Also, once Ted's tag field auto generates the vegetarian mark, would be super cool to return veggie tacos on request. On Nov 13, 2013 8:26 AM, "Daniel Sinker" dansinker@gmail.com wrote:

That's got @knowtheory's dream of entity extraction written all over it. On Nov 13, 2013 8:24 AM, "Jacob Harris" notifications@github.com wrote:

Random feature request: I kinda want randomtaco to look for ingredient matches in my question so I can eventually say "@tacobothttps://github.com/tacobotwhat do I do with leftover chicken?" and it'll generate my taco around that... I know, it's a bit of a pipe dream, but I wonder how we could do it

— Reply to this email directly or view it on GitHubhttps://github.com/sinker/tacofancy/issues/94#issuecomment-28397752 .

knowtheory commented 10 years ago

@harrisj yeah, i've got a script that reads through the repo right now and creates an inverted index of recipes by ingredient line.

The bit that's missing is the code that parses ingredient lines and coalesces them to say "1 lbs. chopped chicken breast" and "2 chicken breasts" are both "chicken" (or "chicken breast"). Right now it just essentially lists all the recipes by the full recipe line (which is less useful, unless you enjoy your browser's find function).

@sinker the scripts in #68 do generate the vegetarian mark! :) Right now all it does with the info is stick it into the table of contents. I'll need to check in on how tacobot works. Btw, we could also break up tacobot's capabilities into multiple smaller bots too. One to deal with the git notifications, one to respond to user requests (so long as all the data is getting munched up and handed out to the bots equally).

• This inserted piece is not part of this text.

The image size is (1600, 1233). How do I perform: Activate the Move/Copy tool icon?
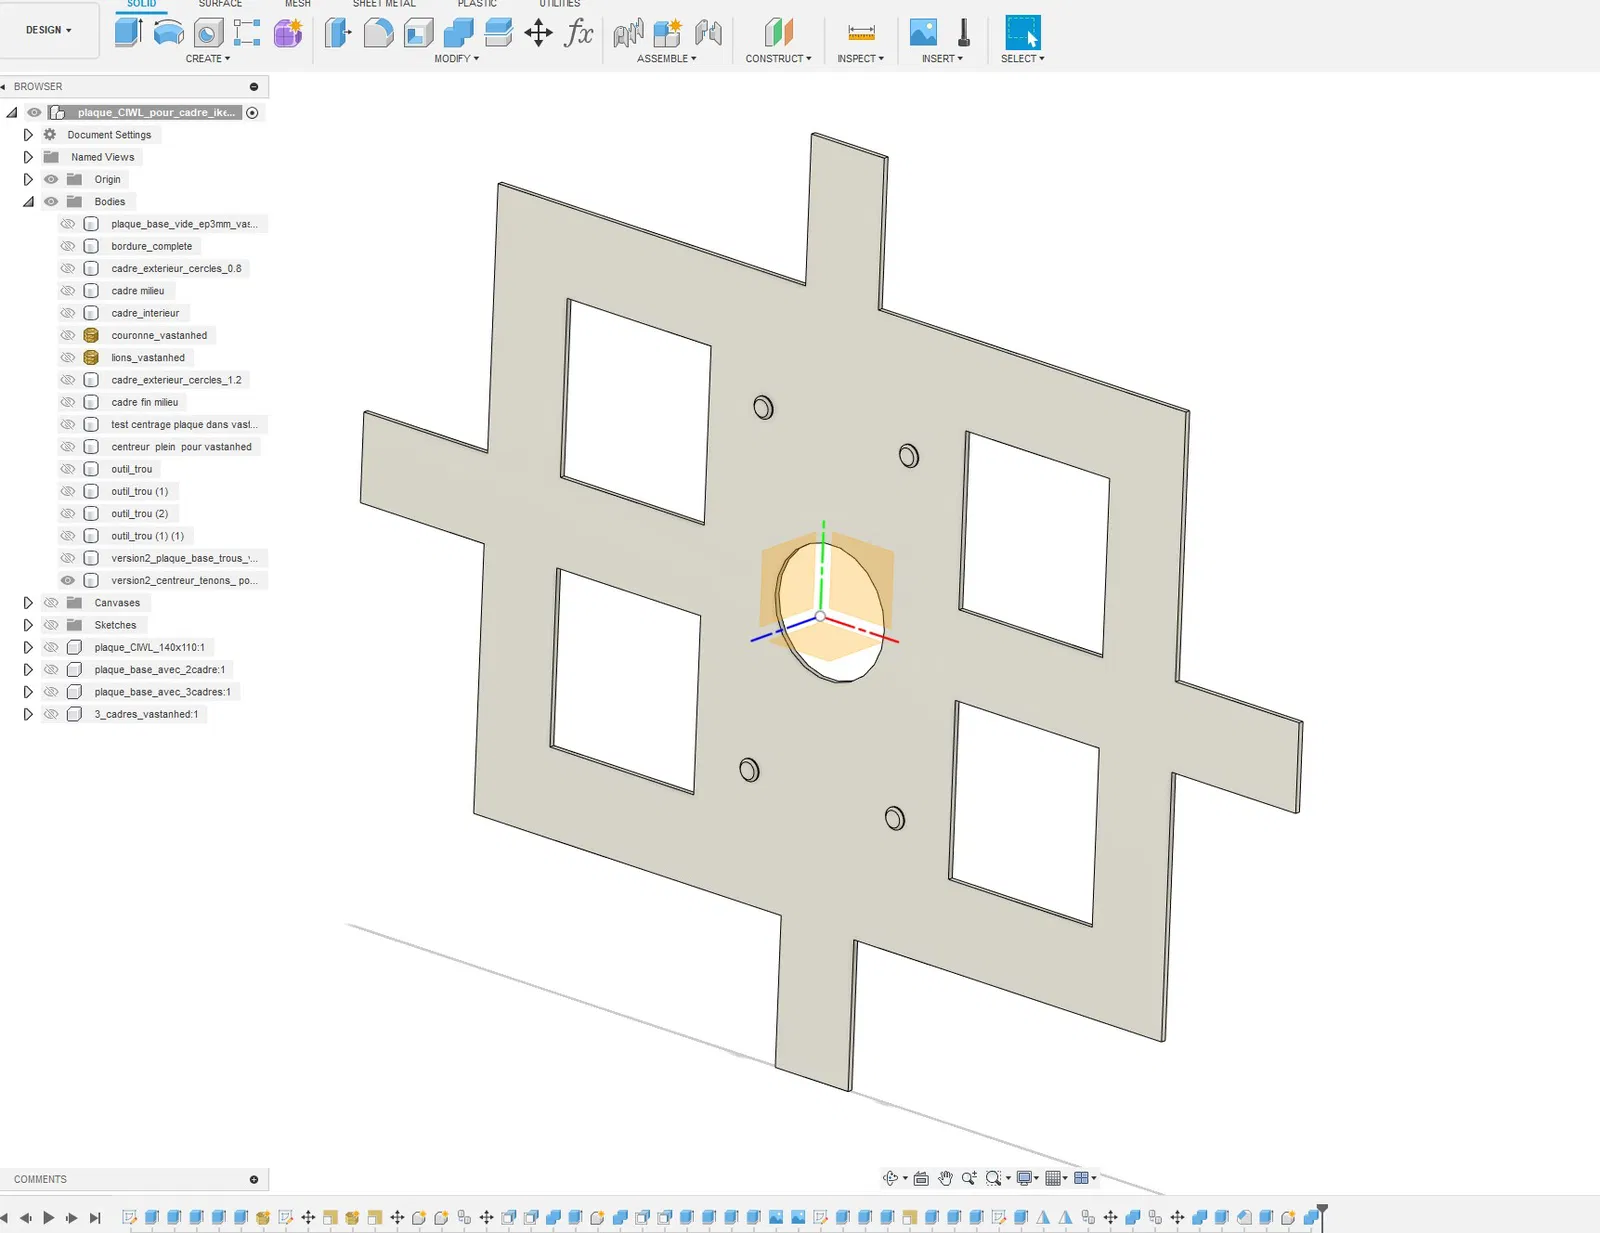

walterdavis commented 10 years ago

Maybe a dictionary of ingredient names (and misspellings) could form a sort of taco "stemmer" here?

Walter

On Nov 13, 2013, at 9:48 AM, Ted Han wrote:

The bit that's missing is the code that parses ingredient lines and coalesces them to say "1 lbs. chopped chicken breast" and "2 chicken breasts" are both "chicken" (or "chicken breast"). Right now it just essentially lists all the recipes by the full recipe line (which is less useful, unless you enjoy your browser's find function).

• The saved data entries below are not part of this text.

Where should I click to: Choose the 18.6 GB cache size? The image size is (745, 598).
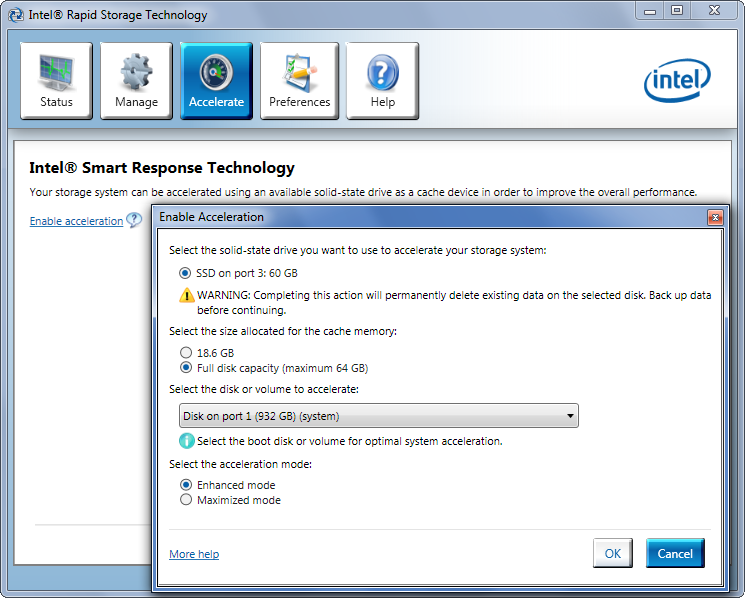click(x=185, y=353)
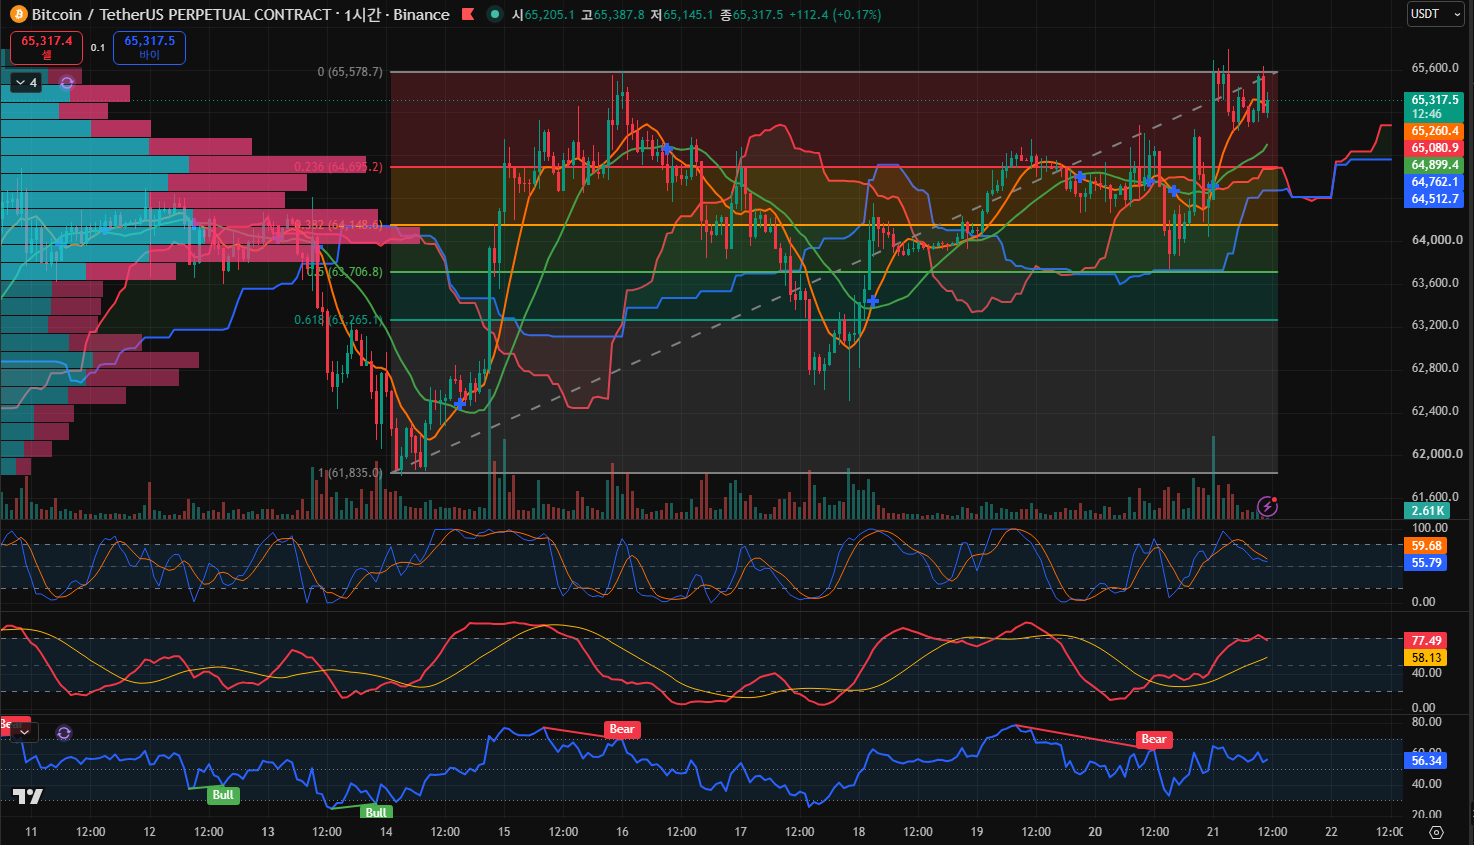Click the red 65,317.4 sell button
Screen dimensions: 1474x845
(46, 47)
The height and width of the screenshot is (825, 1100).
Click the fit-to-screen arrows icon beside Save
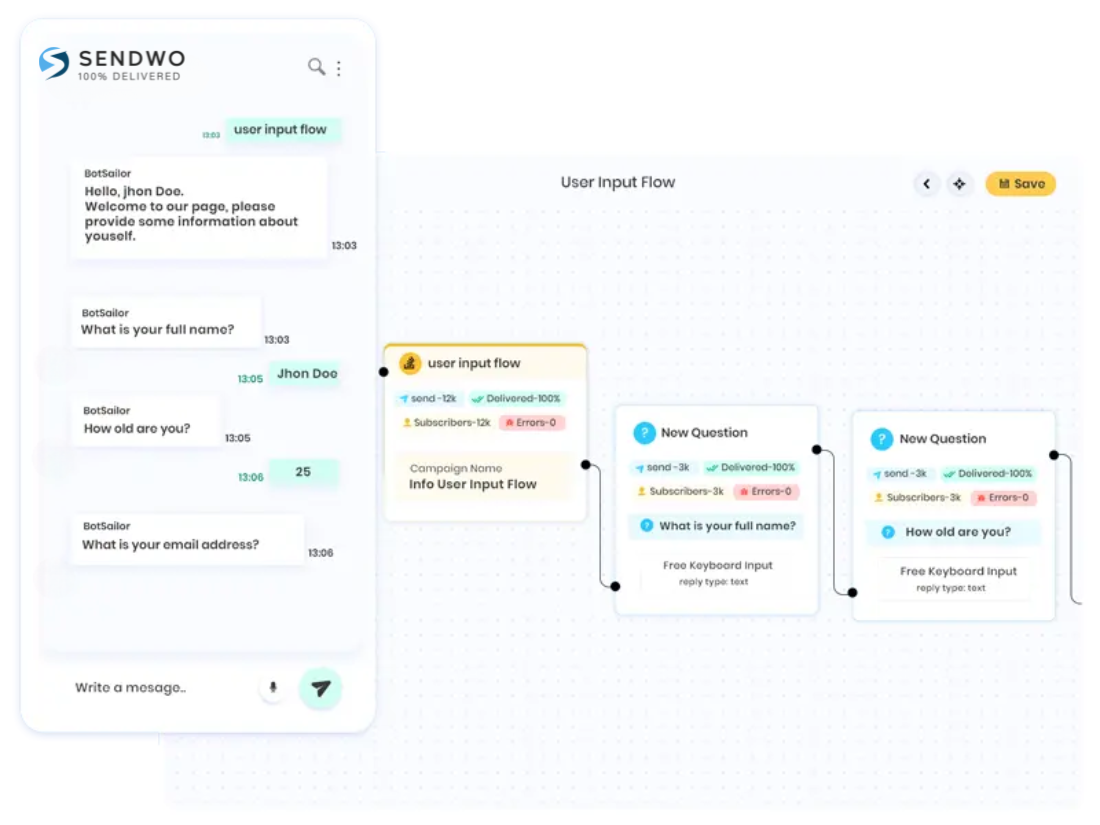pos(959,184)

knowtheory commented 10 years ago

@walterdavis yep, that'll be either a component or a derivation of such a system. Ingredient lines are almost always semantically well formed and include the name of an ingredient, a quantity and a unit of measure. But the order in which those appear and the universe of possible measures and ingredients are the fun part. There are several recipes even in Tacofancy which included optional/additional instructions (e.g. "chicken breasts, chopped finely") or which use non-standard quantities/measures (e.g. "salt to taste") just as two quick examples.

All that said, i don't think it's as simple as stemming the ingredient lines. Distinguishing "chicken breast" from "chicken broth" is pretty important and that's structural info, not lexical info. In the end i don't think any system employed to do this is gonna be 100% perfect, so it's a matter of what's most convenient to operate, easiest to get started and maintain, and does the best job (probably in that order of priority).

imo it's going to end up being a parser, not a tagger, stemmer, or just a pile of regexps. ideally a parser that includes some information about the statistical likelihoods of individual words, and their similarity to existing ingredients (e.g. a spell check).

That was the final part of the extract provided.